-- To do --
1. In the article about the gravity map of Mars, which three NASA orbiters supplied the data used to build the map?
2. Continue the article about the gravity map of Mars from the point where it stops.

-- Reading passage --
[Start of section]

Scientists May Use Gravity Map of Mars in Their Search for Life on the Red Planet
Map could provide clues as to where water -- and potentially life -- once existed on the red planet.
If you’ve ever wanted to get a good look at what the surface of Mars looks like, NASA (and even Google) can quickly offer a view. But if you’ve wanted to get a better look at what the inside of Mars looks like, you’ve been out of luck — until now.
NASA has just released a new, highly detailed “gravity map” of the red planet that glimpses the interior and where and how certain geological features have formed on the surface.
Gravity on the surface of a planet is, overall, smooth and the same no matter where you are. But there are minute anomalies scattered around the globe, where gravitational effects are slightly bigger or worse than the average during orbit. A gravity map basically shows off where those anomalies exist.
“Gravity maps allow us to see inside a planet, just as a doctor uses an X-ray to see inside a patient,” said MIT researcher Antonio Genova in a news release.
Understanding gravitational anomalies helps scientists better understand how a planet has formed, and can also provide insight as to how future explorers ought to go about studying a planet more precisely.
That’s why Genova and his colleagues have created a new gravity map of Mars. They published their findings in the July 1 issue of the journal Icarus.
There are three big takeaways from the new study. First, the new map points to a potential method for how some features formed across the divide of the smooth northern lowlands and the heavily cratered southern highlands. Second, the researchers confirmed that Mars has an outer core made of liquid molten rock. Third, the team observed how the Martian gravity has changed over the last 11 years — a single cycle of solar activity — and believe they have pinpointed the amount of carbon dioxide that freezes out of the atmosphere into the polar ice cap during winter.
The researchers developed the map using Doppler along with a slew of data gathered by three different NASA orbiters: the Mars Global Surveyor, Mars Odyssey, and the Mars Reconnaissance Orbiter. Each spacecraft can feel changes in the gravitational pull as it orbits the planet, due to the scattered lumpiness of the rock on the surface (for instance, gravitational pull is stronger over a mountain, but weaker over a canyon).

[End of section]

-- Record set --

[Start of section]

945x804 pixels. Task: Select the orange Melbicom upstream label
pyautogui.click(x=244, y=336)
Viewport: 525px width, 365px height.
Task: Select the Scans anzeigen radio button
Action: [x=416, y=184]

[End of section]

-- Written answers --
1. The Mars Global Surveyor, Mars Odyssey, and the Mars Reconnaissance Orbiter.

2.
“With this new map, we’ve been able to see gravity anomalies as small as about 100 kilometers (about 62 miles) across, and we’ve determined the crustal thickness of Mars with a resolution of around 120 kilometers (almost 75 miles),” said Genova. “The better resolution of the new map helps interpret how the crust of the planet changed over Mars’ history in many regions.”
The most important part about the findings is that it could help to show where ancient rivers and waterways traveled underneath the surface of the planet, before they dried out or became buried over time. That’s crucial for scientists trying to investigate signs of past or present life on Mars.
Of course, gravitational anomalies might be a consequence not from the way water has carved into the surface of Mars, but how the lithosphere — the outermost layer of the planet — has been formed, thanks to the Tharsis volcanic plateau, which has played a significant role in the evolution of the red planet.
The new gravity map has the biggest short-term impact on the ExoMars mission currently underway — the singular goal of which is to study Martian biology and determine whether life ever existed on the planet. Russian and ESA scientists might want to use the map when determining the best places to look for signs of life on Mars.